» Direction 1: In the records, begin at the line that has "Choose 'Chart 2022' from Recent Places" and stop at the end of the records. Reproduce those lines with "globe" swapped for "earth" and everything else left unchanged.

» Excerpt to read:
UNITED STATES
SECURITIES AND EXCHANGE COMMISSION
Washington, D.C. 20549
FORM 8-K
CURRENT REPORT
PURSUANT TO SECTION 13 OR 15(d)
OF THE SECURITIES EXCHANGE ACT OF 1934
Date of Report (Date of earliest event reported): November 7, 2021
Twin Vee Powercats Co.
(Exact name of registrant as specified in its charter)
Delaware | 001-40623 | 27-1417610 | ||
(State or other jurisdiction of incorporation) | (Commission File Number) | (IRS Employer Identification No.) |
3101 S. US-1
Ft. Pierce, Florida 34982
(Address of principal executive offices, including zip code)
Registrant’s telephone number, including area code: (772) 429-2525
Not Applicable
(Former name or former address, if changed since last report)

» Working data:
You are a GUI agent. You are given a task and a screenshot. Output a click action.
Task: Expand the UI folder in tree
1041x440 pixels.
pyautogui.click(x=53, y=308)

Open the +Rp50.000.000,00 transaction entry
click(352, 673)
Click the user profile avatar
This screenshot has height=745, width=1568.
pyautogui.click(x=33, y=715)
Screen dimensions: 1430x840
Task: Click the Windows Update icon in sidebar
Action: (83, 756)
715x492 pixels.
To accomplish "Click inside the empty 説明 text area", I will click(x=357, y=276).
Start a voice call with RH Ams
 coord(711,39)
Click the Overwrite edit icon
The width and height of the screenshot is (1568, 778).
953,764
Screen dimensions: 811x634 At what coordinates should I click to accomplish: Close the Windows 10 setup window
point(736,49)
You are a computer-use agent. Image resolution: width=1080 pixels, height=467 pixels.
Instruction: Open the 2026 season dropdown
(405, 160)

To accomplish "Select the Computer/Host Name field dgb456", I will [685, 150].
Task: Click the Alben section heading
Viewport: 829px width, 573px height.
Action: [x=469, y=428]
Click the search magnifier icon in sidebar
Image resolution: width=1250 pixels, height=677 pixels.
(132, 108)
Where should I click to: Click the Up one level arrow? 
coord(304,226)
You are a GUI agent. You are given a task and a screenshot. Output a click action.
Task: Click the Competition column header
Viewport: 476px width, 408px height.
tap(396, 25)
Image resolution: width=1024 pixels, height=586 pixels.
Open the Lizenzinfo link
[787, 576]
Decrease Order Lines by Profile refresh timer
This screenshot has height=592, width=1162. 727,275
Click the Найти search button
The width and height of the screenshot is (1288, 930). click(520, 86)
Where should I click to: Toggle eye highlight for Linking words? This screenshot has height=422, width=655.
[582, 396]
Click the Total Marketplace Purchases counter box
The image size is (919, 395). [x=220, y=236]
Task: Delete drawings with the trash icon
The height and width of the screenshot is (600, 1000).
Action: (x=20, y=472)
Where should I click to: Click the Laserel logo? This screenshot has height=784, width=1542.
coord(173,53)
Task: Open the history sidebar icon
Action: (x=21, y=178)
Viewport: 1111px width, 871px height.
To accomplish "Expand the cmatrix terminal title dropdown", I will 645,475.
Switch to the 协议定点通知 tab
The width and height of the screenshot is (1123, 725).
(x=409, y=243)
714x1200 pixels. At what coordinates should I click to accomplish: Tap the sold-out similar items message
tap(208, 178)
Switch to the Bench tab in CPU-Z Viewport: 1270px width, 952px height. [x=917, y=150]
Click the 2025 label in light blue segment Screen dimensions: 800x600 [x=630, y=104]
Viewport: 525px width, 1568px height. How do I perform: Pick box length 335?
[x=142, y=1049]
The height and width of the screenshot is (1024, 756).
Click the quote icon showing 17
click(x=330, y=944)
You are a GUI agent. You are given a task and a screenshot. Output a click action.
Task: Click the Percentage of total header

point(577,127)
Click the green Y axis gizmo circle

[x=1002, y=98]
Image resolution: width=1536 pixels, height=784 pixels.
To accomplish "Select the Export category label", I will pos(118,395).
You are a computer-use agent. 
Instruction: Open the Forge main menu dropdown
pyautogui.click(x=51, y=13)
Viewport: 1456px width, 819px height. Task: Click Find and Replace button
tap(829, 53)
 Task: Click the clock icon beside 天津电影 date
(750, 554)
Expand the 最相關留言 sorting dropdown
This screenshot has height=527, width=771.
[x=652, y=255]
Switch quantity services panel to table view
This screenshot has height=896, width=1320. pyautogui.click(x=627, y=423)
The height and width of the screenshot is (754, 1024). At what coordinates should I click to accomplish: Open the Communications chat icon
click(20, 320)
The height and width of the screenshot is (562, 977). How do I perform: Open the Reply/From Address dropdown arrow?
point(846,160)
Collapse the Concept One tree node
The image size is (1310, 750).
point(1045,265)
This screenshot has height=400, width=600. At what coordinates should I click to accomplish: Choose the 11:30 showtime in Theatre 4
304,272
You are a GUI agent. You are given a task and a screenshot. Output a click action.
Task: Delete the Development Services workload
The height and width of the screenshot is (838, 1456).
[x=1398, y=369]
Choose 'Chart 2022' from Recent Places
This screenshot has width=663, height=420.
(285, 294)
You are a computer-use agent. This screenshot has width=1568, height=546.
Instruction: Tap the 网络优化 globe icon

» Direction 2: From the Form 8-K cover page, transcribe the passage that begins at the words "UNITED STATES" and stops after "Vee Powercats Co.".

» Correct output 1:
Choose 'Chart 2022' from Recent Places
This screenshot has width=663, height=420.
(285, 294)
You are a computer-use agent. This screenshot has width=1568, height=546.
Instruction: Tap the 网络优化 earth icon

» Correct output 2:
UNITED STATES
SECURITIES AND EXCHANGE COMMISSION
Washington, D.C. 20549
FORM 8-K
CURRENT REPORT
PURSUANT TO SECTION 13 OR 15(d)
OF THE SECURITIES EXCHANGE ACT OF 1934
Date of Report (Date of earliest event reported): November 7, 2021
Twin Vee Powercats Co.